The line containing "задача – сохранить" and every line after it through the end of the records: return those exactly, and nothing more.

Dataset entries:
--------------------
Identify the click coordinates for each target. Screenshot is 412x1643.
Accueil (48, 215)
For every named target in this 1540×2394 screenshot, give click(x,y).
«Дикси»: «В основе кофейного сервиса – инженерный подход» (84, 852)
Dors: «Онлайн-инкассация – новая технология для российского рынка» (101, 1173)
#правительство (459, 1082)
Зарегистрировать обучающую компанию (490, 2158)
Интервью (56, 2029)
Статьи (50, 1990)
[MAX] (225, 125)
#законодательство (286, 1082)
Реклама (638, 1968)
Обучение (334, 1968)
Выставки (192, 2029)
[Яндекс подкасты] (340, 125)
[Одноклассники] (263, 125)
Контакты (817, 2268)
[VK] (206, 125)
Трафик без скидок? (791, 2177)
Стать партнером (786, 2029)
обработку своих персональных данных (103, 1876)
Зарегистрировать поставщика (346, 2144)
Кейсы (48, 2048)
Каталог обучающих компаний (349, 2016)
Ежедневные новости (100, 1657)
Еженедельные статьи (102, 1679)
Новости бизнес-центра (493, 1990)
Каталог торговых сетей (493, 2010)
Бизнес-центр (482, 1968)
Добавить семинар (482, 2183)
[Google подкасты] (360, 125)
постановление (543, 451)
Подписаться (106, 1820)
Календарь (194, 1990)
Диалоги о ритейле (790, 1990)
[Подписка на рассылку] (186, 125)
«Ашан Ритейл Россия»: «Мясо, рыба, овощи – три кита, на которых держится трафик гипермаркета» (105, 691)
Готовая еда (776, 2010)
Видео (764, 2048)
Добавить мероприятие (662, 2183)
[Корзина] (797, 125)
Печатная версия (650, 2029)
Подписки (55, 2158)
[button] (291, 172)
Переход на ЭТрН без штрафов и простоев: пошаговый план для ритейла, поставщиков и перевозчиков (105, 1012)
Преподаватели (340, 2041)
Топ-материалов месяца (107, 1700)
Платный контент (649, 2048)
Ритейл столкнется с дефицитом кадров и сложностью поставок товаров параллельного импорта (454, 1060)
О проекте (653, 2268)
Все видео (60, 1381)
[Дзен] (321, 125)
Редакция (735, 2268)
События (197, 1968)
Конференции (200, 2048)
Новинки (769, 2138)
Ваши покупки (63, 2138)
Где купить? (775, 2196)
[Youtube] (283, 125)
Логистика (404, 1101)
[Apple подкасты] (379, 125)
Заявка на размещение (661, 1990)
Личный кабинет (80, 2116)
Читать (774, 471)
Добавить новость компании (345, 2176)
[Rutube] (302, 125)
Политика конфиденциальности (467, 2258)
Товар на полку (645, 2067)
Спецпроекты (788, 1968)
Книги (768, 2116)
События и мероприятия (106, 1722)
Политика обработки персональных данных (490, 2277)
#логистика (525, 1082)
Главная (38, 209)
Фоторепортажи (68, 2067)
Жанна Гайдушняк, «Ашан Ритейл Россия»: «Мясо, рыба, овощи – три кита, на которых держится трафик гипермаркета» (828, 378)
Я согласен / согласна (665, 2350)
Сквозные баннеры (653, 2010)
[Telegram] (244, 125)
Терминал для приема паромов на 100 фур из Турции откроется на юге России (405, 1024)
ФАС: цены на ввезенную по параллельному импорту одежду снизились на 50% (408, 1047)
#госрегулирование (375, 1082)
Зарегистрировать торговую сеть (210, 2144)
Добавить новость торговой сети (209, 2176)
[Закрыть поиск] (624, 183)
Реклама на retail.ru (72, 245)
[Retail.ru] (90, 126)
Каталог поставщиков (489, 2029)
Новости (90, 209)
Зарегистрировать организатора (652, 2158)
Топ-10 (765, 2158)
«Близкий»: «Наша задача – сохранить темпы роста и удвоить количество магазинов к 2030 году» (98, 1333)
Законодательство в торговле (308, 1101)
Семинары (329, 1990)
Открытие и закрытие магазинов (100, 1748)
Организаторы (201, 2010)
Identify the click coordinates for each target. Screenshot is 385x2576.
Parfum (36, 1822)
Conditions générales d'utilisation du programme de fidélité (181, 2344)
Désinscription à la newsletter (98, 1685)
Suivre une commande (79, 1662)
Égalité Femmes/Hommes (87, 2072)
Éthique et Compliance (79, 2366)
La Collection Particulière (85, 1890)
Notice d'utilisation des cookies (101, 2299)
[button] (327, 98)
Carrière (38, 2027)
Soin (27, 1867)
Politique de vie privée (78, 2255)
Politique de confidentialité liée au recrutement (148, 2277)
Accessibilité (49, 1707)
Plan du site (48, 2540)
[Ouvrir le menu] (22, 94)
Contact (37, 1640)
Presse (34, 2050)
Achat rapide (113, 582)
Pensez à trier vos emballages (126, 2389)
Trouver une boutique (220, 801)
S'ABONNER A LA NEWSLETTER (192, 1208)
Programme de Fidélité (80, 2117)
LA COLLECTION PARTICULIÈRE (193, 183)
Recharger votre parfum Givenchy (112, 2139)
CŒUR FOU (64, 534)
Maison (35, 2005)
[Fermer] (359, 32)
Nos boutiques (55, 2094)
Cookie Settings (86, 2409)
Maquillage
--------------------
The answer:
«Близкий»: «Наша задача – сохранить темпы роста и удвоить количество магазинов к 2030 году» (98, 1333)
Законодательство в торговле (308, 1101)
Семинары (329, 1990)
Открытие и закрытие магазинов (100, 1748)
Организаторы (201, 2010)
Identify the click coordinates for each target. Screenshot is 385x2576.
Parfum (36, 1822)
Conditions générales d'utilisation du programme de fidélité (181, 2344)
Désinscription à la newsletter (98, 1685)
Suivre une commande (79, 1662)
Égalité Femmes/Hommes (87, 2072)
Éthique et Compliance (79, 2366)
La Collection Particulière (85, 1890)
Notice d'utilisation des cookies (101, 2299)
[button] (327, 98)
Carrière (38, 2027)
Soin (27, 1867)
Politique de vie privée (78, 2255)
Politique de confidentialité liée au recrutement (148, 2277)
Accessibilité (49, 1707)
Plan du site (48, 2540)
[Ouvrir le menu] (22, 94)
Contact (37, 1640)
Presse (34, 2050)
Achat rapide (113, 582)
Pensez à trier vos emballages (126, 2389)
Trouver une boutique (220, 801)
S'ABONNER A LA NEWSLETTER (192, 1208)
Programme de Fidélité (80, 2117)
LA COLLECTION PARTICULIÈRE (193, 183)
Recharger votre parfum Givenchy (112, 2139)
CŒUR FOU (64, 534)
Maison (35, 2005)
[Fermer] (359, 32)
Nos boutiques (55, 2094)
Cookie Settings (86, 2409)
Maquillage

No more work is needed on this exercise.